Os trabalhadores seguiram a decisão do Tribunal Regional do Trabalho (TRT), que na última sexta-feira (16) considerou ilegal a paralisação. Uma reunião foi marcada para a tarde de segunda-feira, mas segundo o Sindicato dos Trabalhadores nas Indústrias de Construção Pesada Intermunicipal do Rio de Janeiro (Sitraicp), o advogado do consórcio Maracanã Rio 2014 (Odebrecht, Delta e Andrade Gutierrez) não apareceu para negociar. Novo encontro está marcado para a manhã desta terça.
Apesar da retomada dos trabalhos, os operários pretendem manter a pauta de reivindicações que deu início à greve. Entre outros pontos, eles pedem cesta básica de R$ 180, plano de saúde, presença de médicos no turno da madrugada e fiscalização dos alimentos servidos no refeitório do canteiro.
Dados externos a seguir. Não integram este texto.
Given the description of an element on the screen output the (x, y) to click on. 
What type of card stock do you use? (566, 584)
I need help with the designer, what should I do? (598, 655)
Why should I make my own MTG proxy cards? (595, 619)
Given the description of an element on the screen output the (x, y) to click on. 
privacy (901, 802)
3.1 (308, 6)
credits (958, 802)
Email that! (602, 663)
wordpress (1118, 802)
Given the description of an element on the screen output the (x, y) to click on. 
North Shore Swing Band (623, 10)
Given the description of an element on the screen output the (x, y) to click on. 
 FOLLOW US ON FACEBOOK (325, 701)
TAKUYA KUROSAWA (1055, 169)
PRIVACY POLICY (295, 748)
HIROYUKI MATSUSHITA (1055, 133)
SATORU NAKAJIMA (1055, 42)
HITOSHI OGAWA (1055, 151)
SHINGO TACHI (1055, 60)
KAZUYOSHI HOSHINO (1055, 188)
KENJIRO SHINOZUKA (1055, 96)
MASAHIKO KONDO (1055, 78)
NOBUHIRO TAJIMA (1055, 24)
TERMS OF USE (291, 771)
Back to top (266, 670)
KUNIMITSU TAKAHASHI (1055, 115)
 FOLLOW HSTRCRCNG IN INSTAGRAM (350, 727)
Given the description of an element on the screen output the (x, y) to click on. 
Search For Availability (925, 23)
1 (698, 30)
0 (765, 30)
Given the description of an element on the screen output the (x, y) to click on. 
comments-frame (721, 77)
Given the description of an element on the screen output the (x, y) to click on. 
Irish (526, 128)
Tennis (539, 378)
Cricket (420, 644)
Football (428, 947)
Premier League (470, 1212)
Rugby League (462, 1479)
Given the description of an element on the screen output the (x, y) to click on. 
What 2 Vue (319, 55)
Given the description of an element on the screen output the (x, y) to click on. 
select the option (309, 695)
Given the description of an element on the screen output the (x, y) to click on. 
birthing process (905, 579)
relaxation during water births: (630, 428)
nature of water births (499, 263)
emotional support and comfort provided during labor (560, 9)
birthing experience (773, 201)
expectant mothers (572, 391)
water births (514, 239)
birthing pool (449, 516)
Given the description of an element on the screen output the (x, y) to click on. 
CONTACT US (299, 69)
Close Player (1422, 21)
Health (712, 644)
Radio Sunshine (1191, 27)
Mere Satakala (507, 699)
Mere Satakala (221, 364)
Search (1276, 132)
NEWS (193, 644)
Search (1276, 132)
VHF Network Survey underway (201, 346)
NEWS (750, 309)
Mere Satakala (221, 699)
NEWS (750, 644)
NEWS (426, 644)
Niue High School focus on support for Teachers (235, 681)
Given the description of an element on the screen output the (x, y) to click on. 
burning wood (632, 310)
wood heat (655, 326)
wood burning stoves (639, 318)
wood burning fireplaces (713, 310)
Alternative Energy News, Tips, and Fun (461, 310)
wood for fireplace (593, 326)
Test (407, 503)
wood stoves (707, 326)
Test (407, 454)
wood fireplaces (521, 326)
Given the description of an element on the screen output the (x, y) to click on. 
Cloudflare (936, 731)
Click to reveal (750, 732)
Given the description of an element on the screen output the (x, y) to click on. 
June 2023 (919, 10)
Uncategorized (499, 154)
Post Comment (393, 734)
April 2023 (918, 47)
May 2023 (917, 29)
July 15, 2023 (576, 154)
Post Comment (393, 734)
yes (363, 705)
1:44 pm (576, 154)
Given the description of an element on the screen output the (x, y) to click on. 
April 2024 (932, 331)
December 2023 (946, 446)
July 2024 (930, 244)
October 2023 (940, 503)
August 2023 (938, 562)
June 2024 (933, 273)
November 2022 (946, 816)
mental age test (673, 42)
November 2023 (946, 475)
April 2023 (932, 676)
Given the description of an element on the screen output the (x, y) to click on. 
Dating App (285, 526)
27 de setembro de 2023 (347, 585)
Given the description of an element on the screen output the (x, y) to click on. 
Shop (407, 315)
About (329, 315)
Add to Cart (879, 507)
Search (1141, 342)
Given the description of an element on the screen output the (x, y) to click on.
Segundo o presidente do Sitracip, Nilson Duarte Costa, um dos pontos que os operários não devem abrir mão é do pagamento integral do salário do mês de setembro. De acordo com Costa, se não houver acordo, o sindicato deve retomar a greve por meios legais.
“Se não houver negociação com o consórcio, na próxima segunda-feira faremos outra assembleia e se for do consenso de todos decretaremos nova greve, só que desta vez dentro da lei”, disse.